Touching your designs
All of you know what I mean when I say you can 'feel' designs on a touch screen. It's that hint of something you sense when a texture or a pattern is interpreted through your eyes and on down to your fingers. It's a cognitive dissonance that makes sense of the otherwise perfectly smooth touchscreen. This, more than anything else, seems to be the most important part of designing for a tablet. So why oh why would you ruin that experience by designing your interface with a mouse and keyboard.
Realtime testing
The most important part of this process, which has dramatically sped up my prototyping and spec period, is that I can create something that works on the screen I'm working with. What I mean is, I needed to do my designs on my MacBook Pro, then dropbox them to the iPad to see if the dimensions were appropriate for fingers.
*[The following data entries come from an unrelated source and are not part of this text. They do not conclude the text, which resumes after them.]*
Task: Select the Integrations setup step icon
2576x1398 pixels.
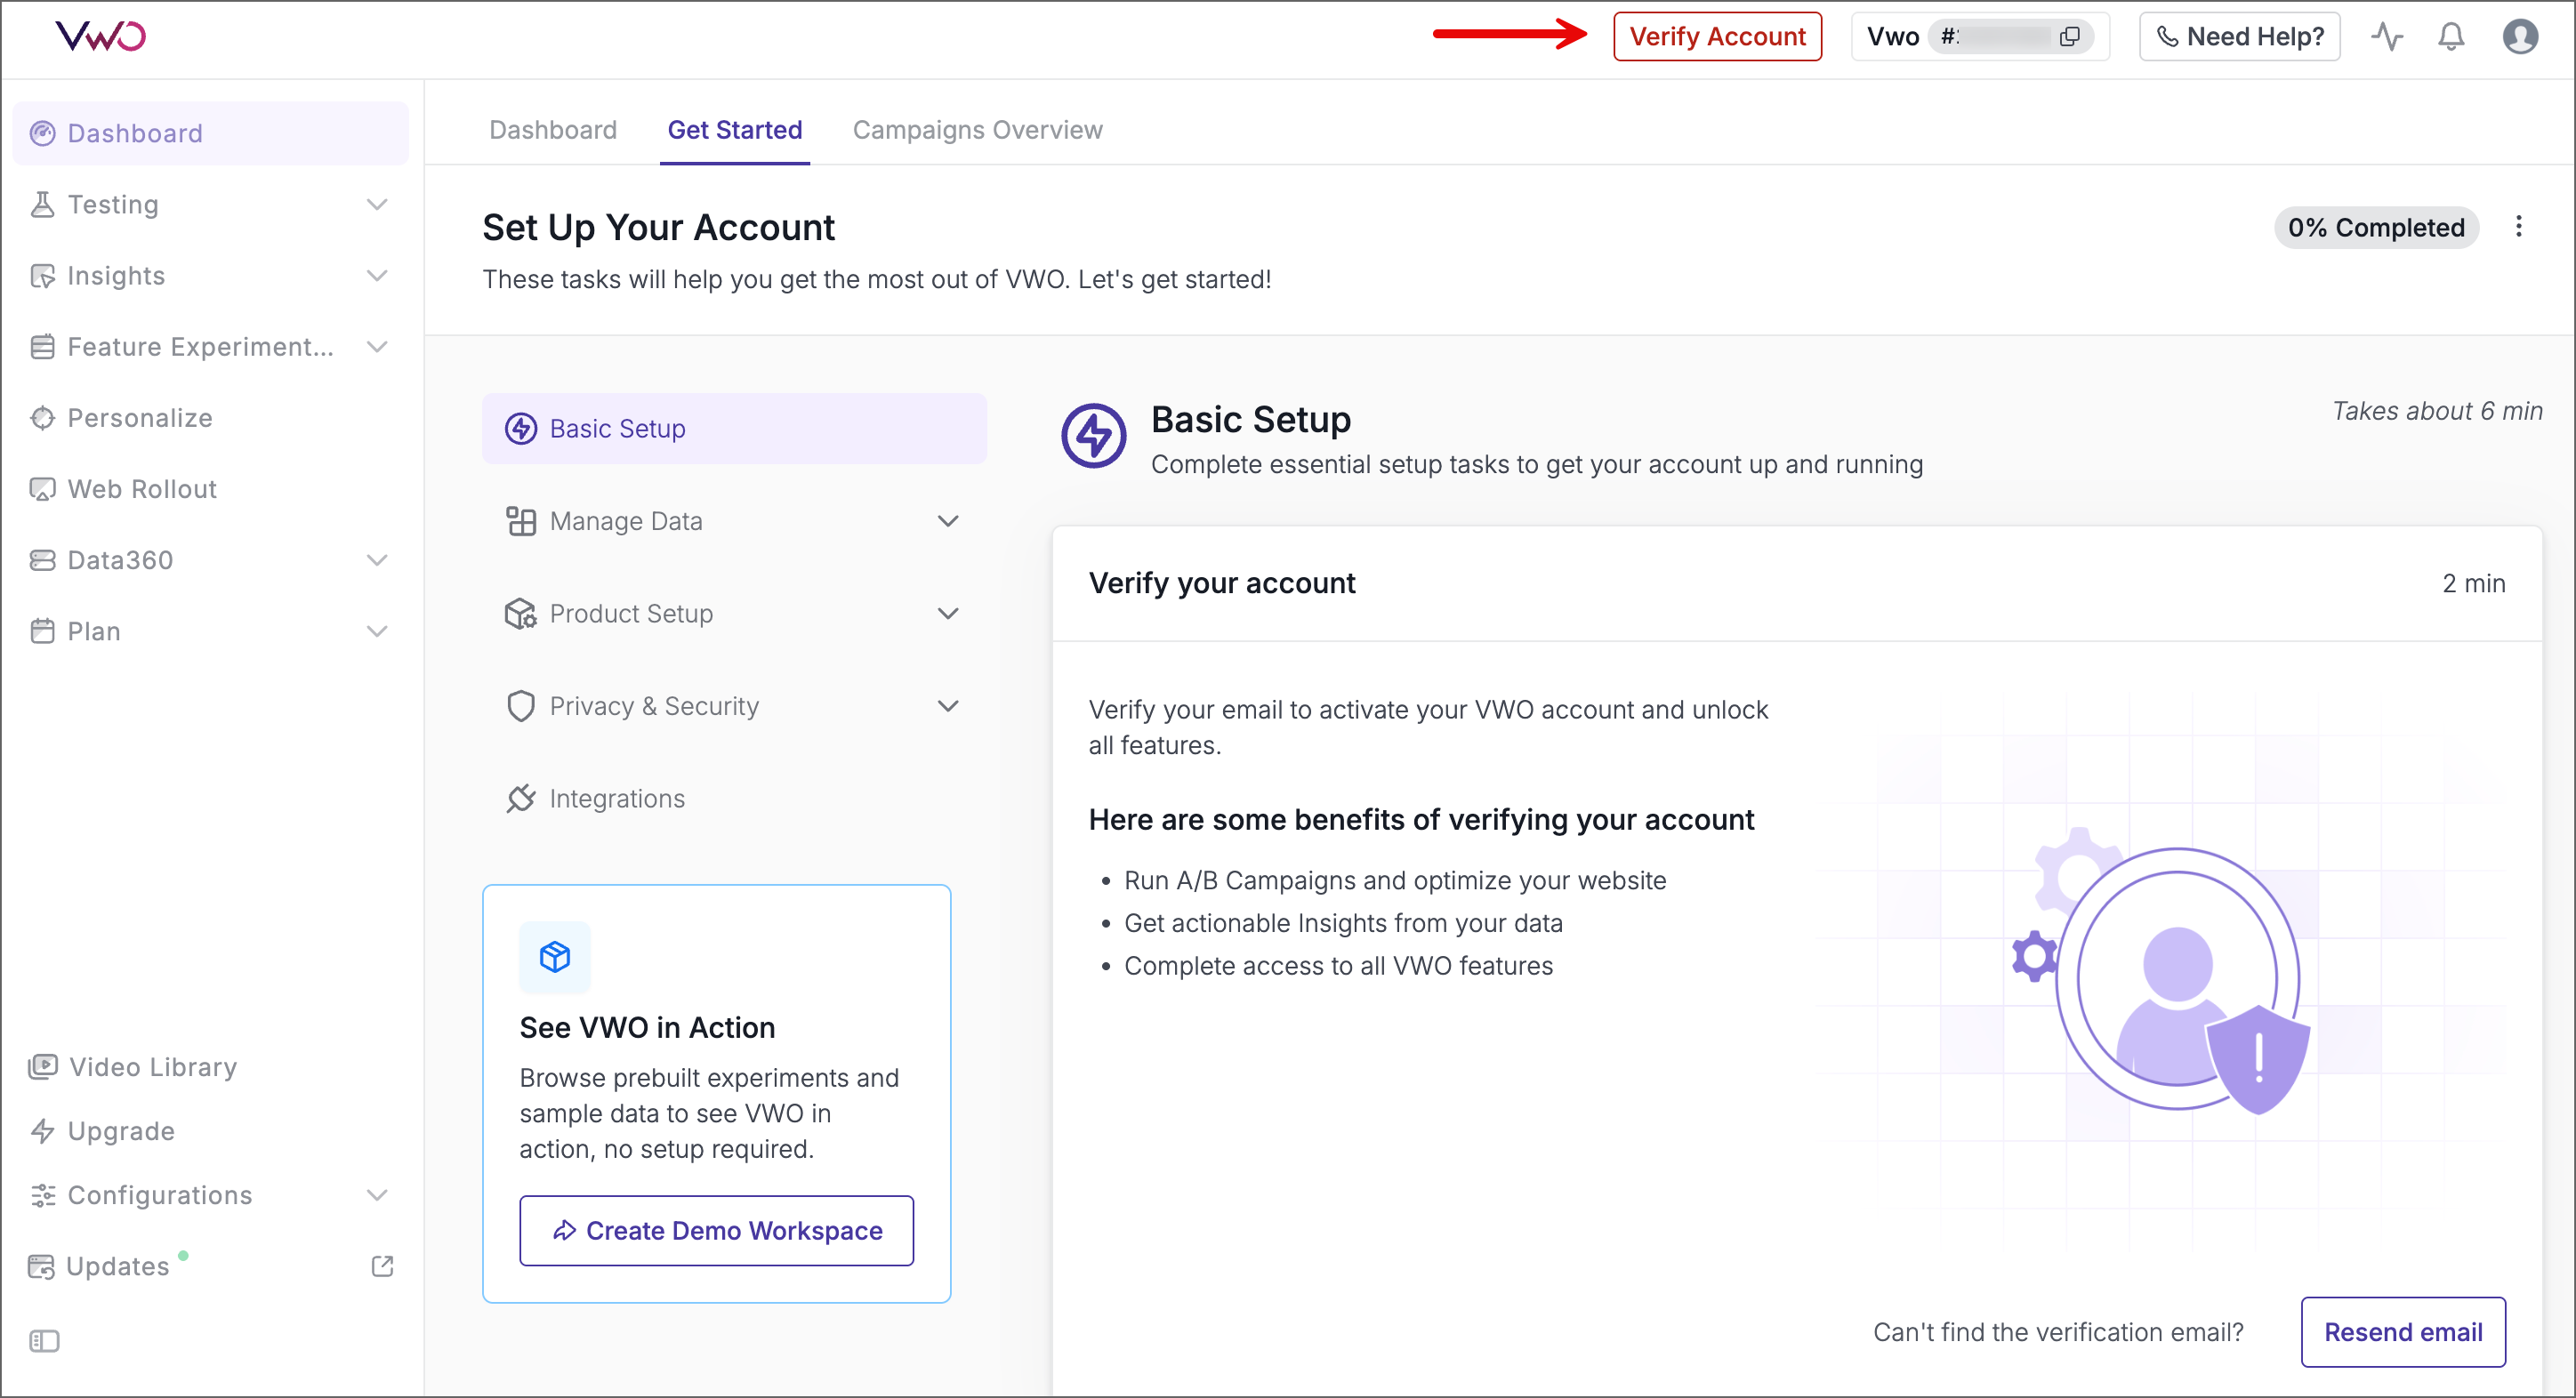Action: pyautogui.click(x=521, y=798)

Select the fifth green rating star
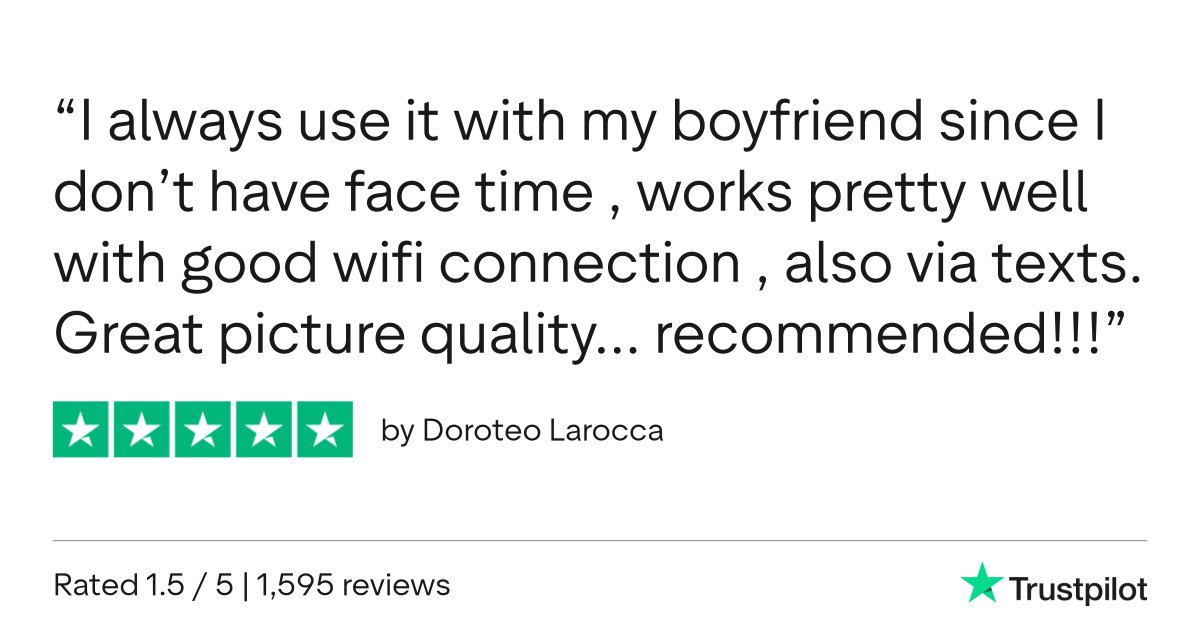click(x=324, y=429)

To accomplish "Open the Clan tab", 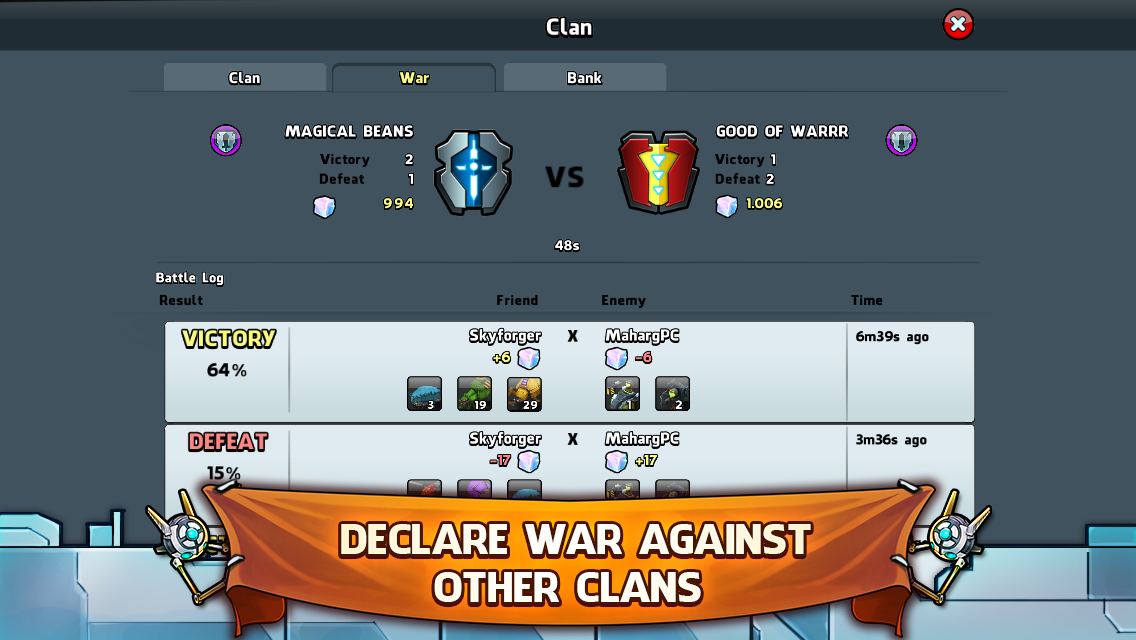I will click(245, 78).
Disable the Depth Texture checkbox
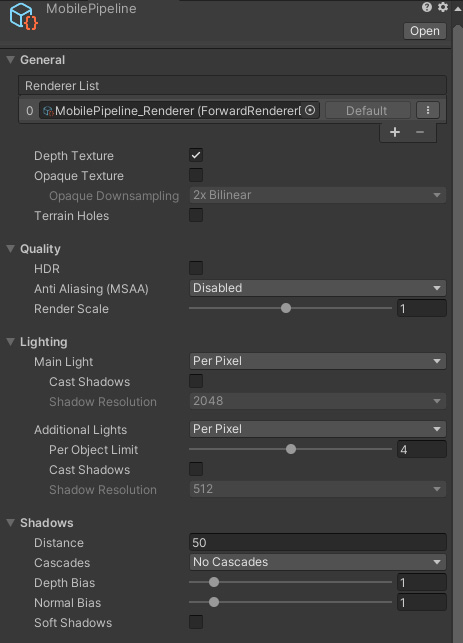The height and width of the screenshot is (643, 463). click(196, 155)
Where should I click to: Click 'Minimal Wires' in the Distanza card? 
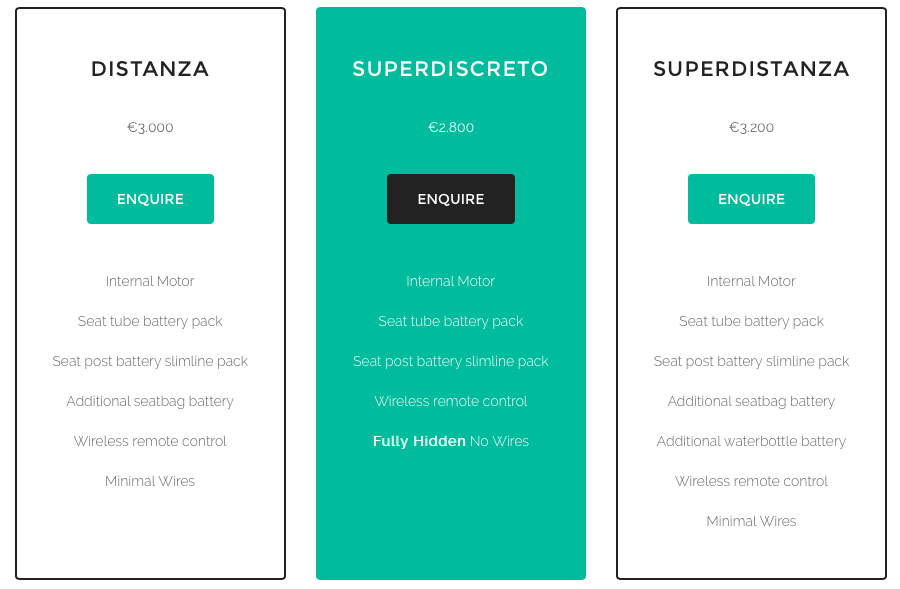pyautogui.click(x=150, y=481)
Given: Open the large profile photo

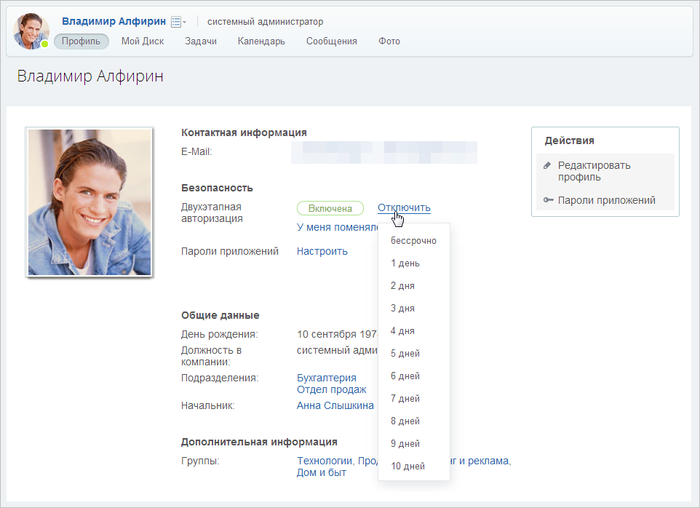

When designing on the iPad, I don't need to offload for visual testing, I'm already on it.
Don't underestimate what this does for the creative process. When I'm creating UI element, I can visually test it as I'm creating it, going through hundreds of eyeballed variations in a minute or two. I would have never taken the time to tweak these elements so finely if I was constantly interrupted by uploading it to another device.
It's a sketchbook that goes with you
I can't take a 28 inch screen everywhere with me, for that matter I can't take a 15 inch one with me everywhere either. But a 10 inch screen, I can work on my deck, on the sofa, out in nature. I can even photograph textures on a hike, upload them to my iPad and play with them for a UI element right there -- or wait until I get home. It's the modern sketchbook that scales to a powerful design and drafting tool.
This is astounding new feature for creative computing work. An artist can record their observations, apply them, and test them, in minutes -- on site. No waiting to go home and losing the inspiration, just an immediate, powerful impression right then and there.
Also, it's just better
Let's face it, drawing with your fingers is far easier than drawing with a mouse. What's that you say, you need precision editing? Pinch and zoom in and you've got it. Wait, you say you need a stylus? Pick from one of the many already available for the iPad and draw right on your screen. Be careful, once you've tried it, your liable never to go back to that expensive desktop.
Apps are gradually changing everything
It wasn't until iDraw was available for the iPad that I was able to do this. Up until that point Illustrator and Photoshop were my only design options. But now that a nine dollar app is here to solve that, I no longer use those expensive other guys. I've quit them, cold turkey.
This doesn't bode well for Adobe. But it bodes very well for the rest of us, cheaper apps that let many of us do more, far more easily. It's a great time to be computing.